Sepia toned train on platform in station in London

Do you find yourself feeling furious that your Ex has triggered the same response from you?  

How do they always make me react like that?

Even though you promised yourself that you would not do it again. 

You may have spent time thinking and planning, if they say/do this, then I will say/do that. All for it to fall by the wayside in the heat of the moment. Your triggers have been activated, buttons pushed, and your emotions have unleashed their power and might over you. 

Emotions have evolved with us to act as our early warning systems. They are trying to keep us safe and help us negotiate life’s complexities. They act fast and create a physical response inside us. The response might be to get ready to run, fight or freeze but it may also help us to flourish and grow.  

Sometimes emotions are absolutely on the money, and we can rely on them. Many people have been kept safe by a “gut feeling” that something is not right.

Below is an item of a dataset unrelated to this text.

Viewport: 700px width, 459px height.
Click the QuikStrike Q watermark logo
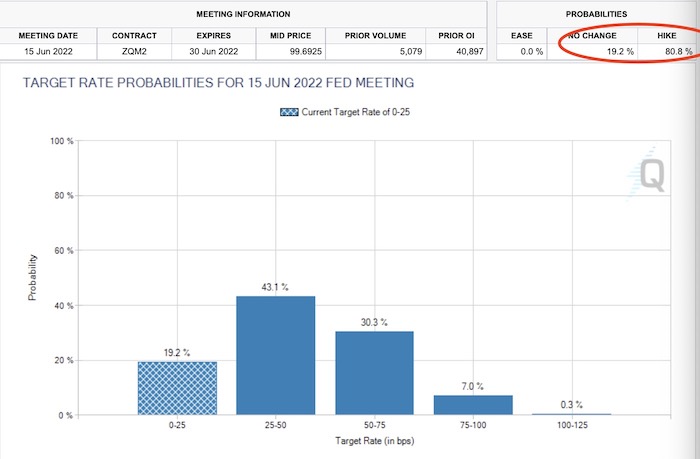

Sometimes emotions are way off the mark, and they can send us off in completely the wrong direction. They dredge up something from the past, which may well have been painful, and our brains use the warning for our current situation. 

So why do we get caught out?

Susan David writes brilliantly about “emotional agility” and the ability to make peace with the most difficult of our emotions. The first step is to be able to recognise the emotions and then to practice the skill of “agility.” The agility part addresses the thinking and behavioural part of our response. 

Many of us stay within a rigid framework of thinking and behaving. Our brains buy into the old story, that we have told ourselves repeatedly. The rigid framework of thinking and behaving is a result of our lazy brain taking mental shortcuts.

This is a normal habit and results from using the presumptions and rules which served us once – BUT not now. If we can learn to be flexible with thoughts and feelings, we can choose how to react. This is the route to wellbeing and success. And yes, you read correctly it is a choice. 

“Between stimulus and response there is a space. In that space is our power to choose our response. In our response lies our growth and our freedom.”

I really like the concept of “our power to choose.”

The power to choose is not about forcing yourself to feel positive all the time or to control your thoughts.

It is about having the space to calm down, recognise your emotional state, regulate how you feel in the moment and respond intentionally rather than reflexively.

Learning how to do that is hard work, but it allows you to take back your power and use it where you need it.  

In answer to the question at the top of the post:  

Your Ex does not have the power to “make you” react like that every time.  

You have the power to choose your response. 

You can take back your power and find your freedom.

How brilliant is that?

Why is there a picture of a train?  

My emotional response to post-graduate exams had an interesting effect on my experience of train travel to London. It provided me with an insight into the power of my emotions and continued for some time after I passed the final exam!